• [WHAT YOU SHOULD DO]:
In the structural probe documentation below, which LaTeX package is demo.tikz written for?

The script will print out a directory to which it has written visualizations of both parse depths and parse distances as predicted by a distance probe and a depth probe. You'll also see demo.tikz, which is a bit of LaTeX for the tikz-dependency package. With tikz-dependency in the same directory as your LaTeX file, you can plop this bit of LaTeX in a figure environment and see the minimum spanning tree it constructs. It'd look a bit like this:

\documentclass{article}
\usepackage{tikz-dependency}
\usepackage{tikz}

\pgfkeys{%
/depgraph/reserved/edge style/.style = {% 
white, -, >=stealth, % arrow properties                                                                            
black, solid, line cap=round, % line properties
rounded corners=2, % make corners round
},%
}
\begin{document}
\begin{figure}
  \centering
  \small
  \begin{dependency}[hide label, edge unit distance=.5ex]
    \begin{deptext}[column sep=0.05cm]
      The\& chef\& who\& ran\& to\& the\& stores\& is\& out\& of\& food \\
    \end{deptext}                                                                                                                                                                                                                           
    \depedge[edge style={red}, edge below]{8}{9}{.}
    \depedge[edge style={red}, edge below]{5}{7}{.}
    \depedge[edge style={red}, edge below]{4}{5}{.}
    \depedge[edge style={red}, edge below]{1}{2}{.}
    \depedge[edge style={red}, edge below]{6}{7}{.}
    \depedge[edge style={red}, edge below]{9}{10}{.}
    \depedge[edge style={red}, edge below]{10}{11}{.}
    \depedge[edge style={red}, edge below]{3}{4}{.}
    \depedge[edge style={red}, edge below]{2}{4}{.}
    \depedge[edge style={red}, edge below]{2}{8}{.}
  \end{dependency}
\end{figure}
\end{document}

Which results in a PDF with the following:

A predicted parse tree for the sentence 'The chef who ran to the stores is out of food'

Note that your text should be whitespace-tokenized! If you want to evaluate on a test set with gold parses, or if you want to train your own structural probes, read on.

The experiment config file

Experiments run with this repository are specified via yaml files that completely describe the experiment (except the random seed.) In this section, we go over each top-level key of the experiment config.

Dataset:

  • observation_fieldnames: the fields (columns) of the conll-formatted corpus files to be used. Must be in the same order as the columns of the corpus. Each field will be accessable as an attribute of each Observation class (e.g., observation.sentence contains the sequence of tokens comprising the sentence.)

• [DATA SHOWN]:
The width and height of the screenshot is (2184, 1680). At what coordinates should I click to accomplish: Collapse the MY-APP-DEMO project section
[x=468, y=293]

• [TASK SOLUTION]:
The tikz-dependency package.